Por qué un consejo puede abrir puertas
En seguridad informática, los permisos son como llaves. Algunas abren una habitación y otras abren el edificio entero, así que un cambio pequeño en el sitio equivocado puede dar acceso a más gente de la prevista. Cuando el consejo viene de una herramienta interna, el riesgo es que se perciba como fiable por defecto.
Hay un concepto clásico que encaja con este tipo de fallos, el “confused deputy”. Es cuando alguien o algo con autoridad acaba haciendo una acción que beneficia a quien no debería, porque recibió una instrucción confusa y la ejecutó con sus privilegios. Amazon lo describe como un problema en el que una entidad con menos permiso logra que otra más privilegiada actúe por ella.
Agentes de IA no son solo chatbots
Un chatbot suele quedarse en palabras. Un agente de IA, por lo general, tiene “manos” digitales, porque puede publicar mensajes, mover información entre herramientas o lanzar tareas que cambian el estado de un sistema. En la práctica, eso lo convierte en una pieza más de la cadena de trabajo, con impacto real si alguien se apoya en su salida.
Esto también cambia la responsabilidad. Un agente puede equivocarse, como cualquier software, pero su valor está en acelerar decisiones y automatizar pasos. Por eso, cuando falla, no siempre falla en silencio, a veces falla deprisa y con consecuencias.
Lo que la investigación ya venía avisando
Un equipo liderado por Xunzhuo Liu describió en marzo de 2026 un riesgo parecido en agentes que “usan el ordenador” para completar tareas. Si interpretan mal lo que hay en pantalla, pueden hacer clic en el botón equivocado y ejecutar una acción no deseada, algo que se vuelve delicado cuando hay datos o permisos en juego.
Otro trabajo, firmado por Zonghao Ying y Xianglong Liu, analizó OpenClaw, un marco abierto para agentes con capacidad de usar herramientas y ejecutar acciones en sistemas. El informe insiste en que, cuando un agente mezcla entradas no fiables con permisos amplios y libertad para actuar, aparecen rutas claras para errores graves y filtraciones internas, incluso sin un atacante “creativo” al otro lado.

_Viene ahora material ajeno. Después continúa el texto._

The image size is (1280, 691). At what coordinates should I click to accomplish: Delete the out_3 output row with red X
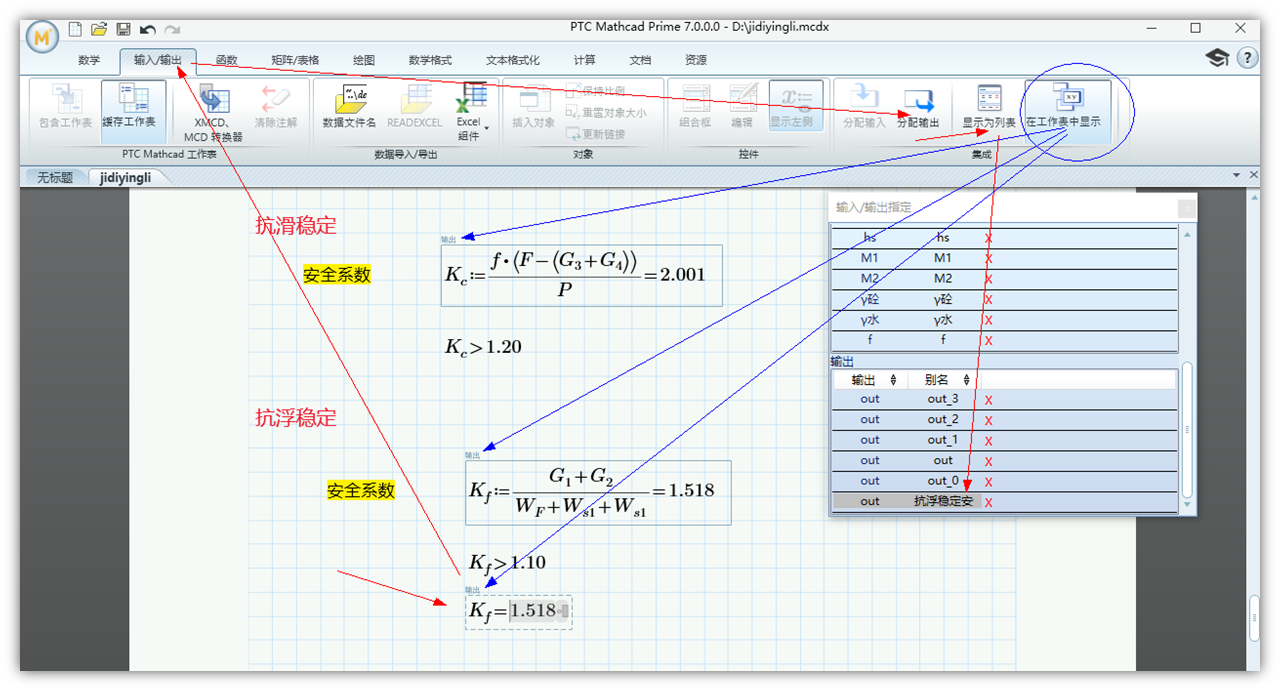pos(989,400)
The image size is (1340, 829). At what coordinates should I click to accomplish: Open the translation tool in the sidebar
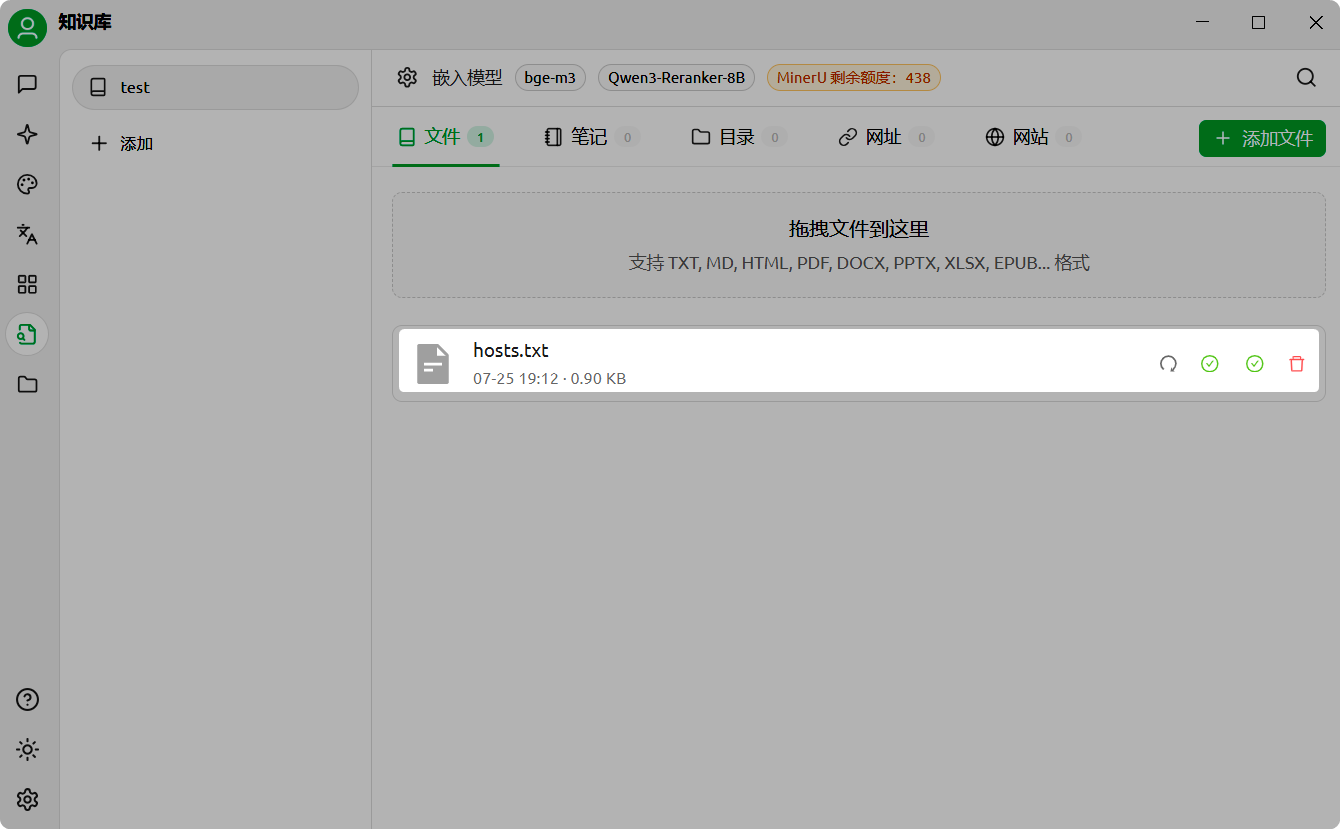[x=27, y=234]
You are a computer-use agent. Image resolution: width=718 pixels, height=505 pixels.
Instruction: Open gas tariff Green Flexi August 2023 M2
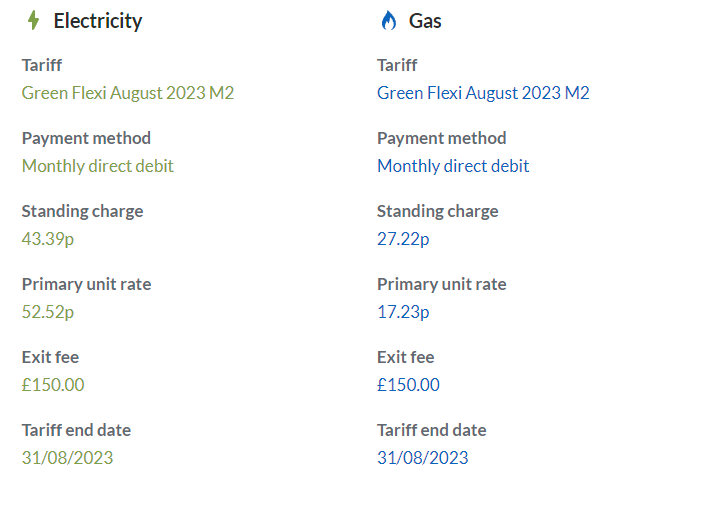[483, 93]
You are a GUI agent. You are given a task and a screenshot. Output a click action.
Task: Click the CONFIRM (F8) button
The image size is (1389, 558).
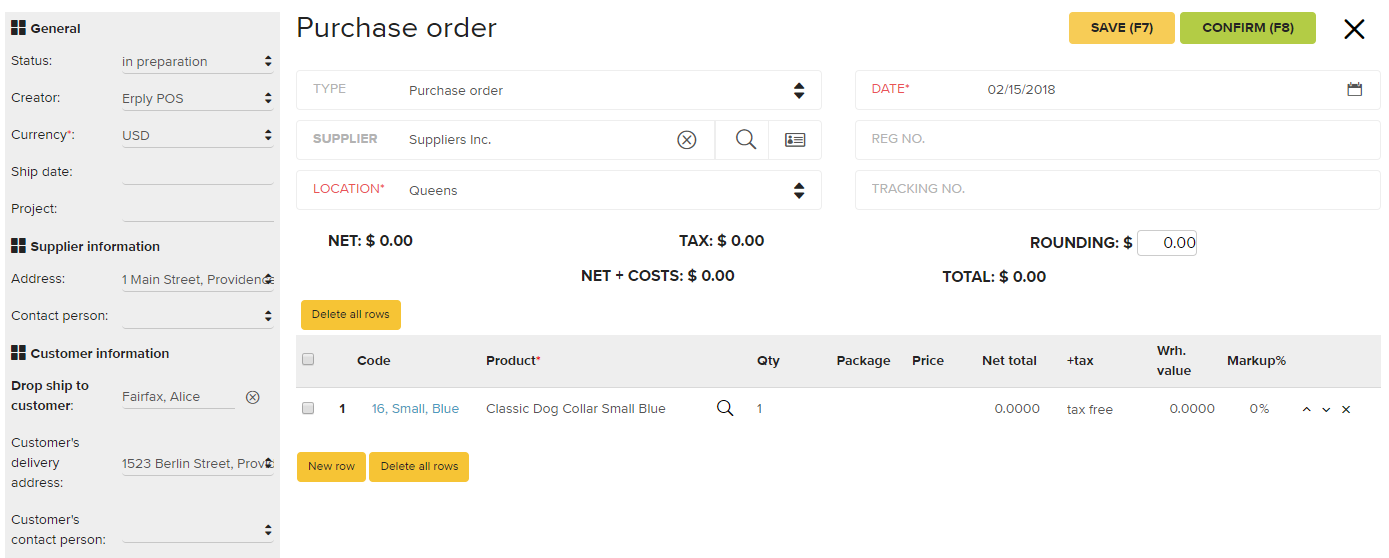[1248, 28]
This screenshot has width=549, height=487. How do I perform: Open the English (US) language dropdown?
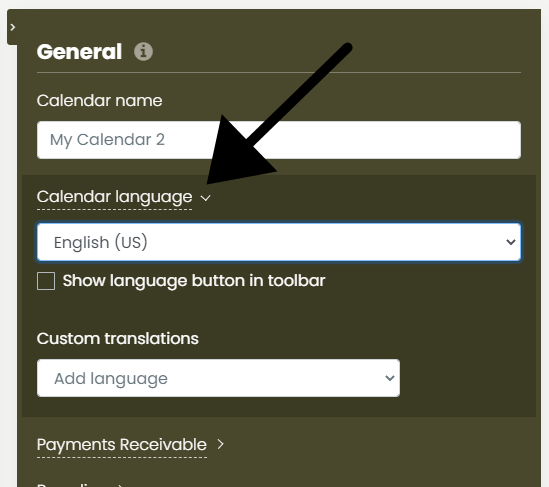279,242
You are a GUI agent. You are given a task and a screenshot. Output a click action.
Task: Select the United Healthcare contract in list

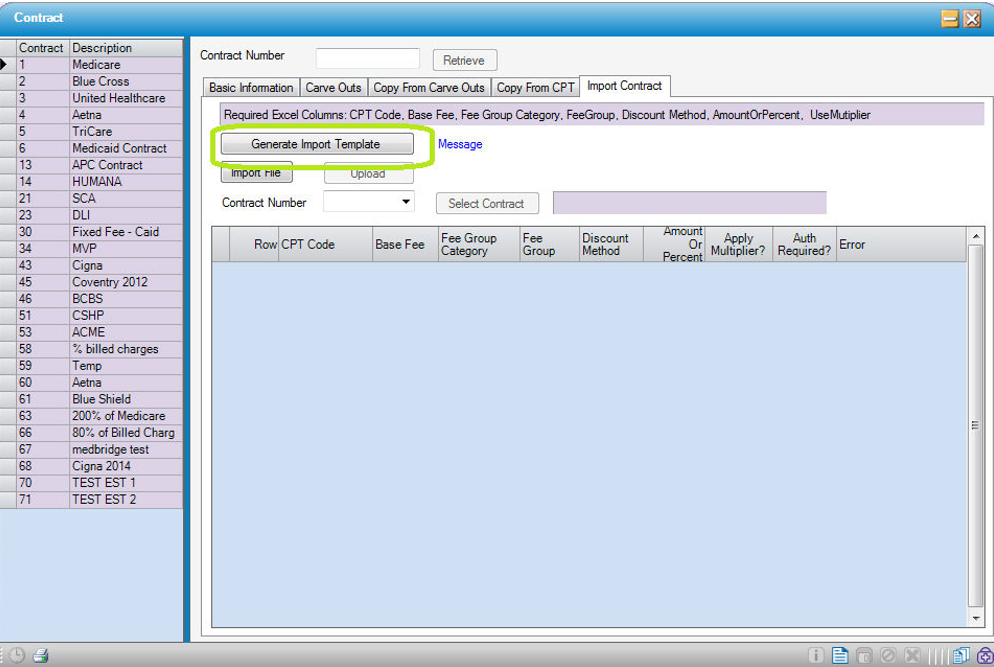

En paralelo, Natalie Shapira y David Bau, desde Northeastern University junto con colaboradores de Stanford, MIT y Harvard, documentaron en febrero de 2026 un “red teaming” de agentes en un laboratorio con correo, acceso a Discord y herramientas del sistema. Observaron casos de obediencia a personas que no eran el dueño, divulgación de información sensible y acciones destructivas, lo que refuerza la idea de que la autonomía añade superficies de fallo nuevas.
Qué puede cambiar tras este susto
Las guías de seguridad intentan poner orden antes de que los agentes se vuelvan ubicuos. El Instituto Nacional de Estándares y Tecnología de Estados Unidos, el NIST, mantiene un marco voluntario para gestionar riesgos de IA y, en febrero de 2026, lanzó una iniciativa para impulsar estándares y protocolos de agentes, con foco en identidad, autorización y evaluaciones de seguridad.
En España, la Agencia Española de Protección de Datos publicó en febrero de 2026 una guía sobre “agentic AI” desde la perspectiva de protección de datos. Allí define un agente como un sistema de IA que usa modelos de lenguaje para cumplir una meta y subraya que, para tomar decisiones informadas, no basta con “usar” la tecnología, hay que entender límites, capacidades y cómo se implementa.
La nota de prensa oficial se ha publicado en la Agencia Española de Protección de Datos.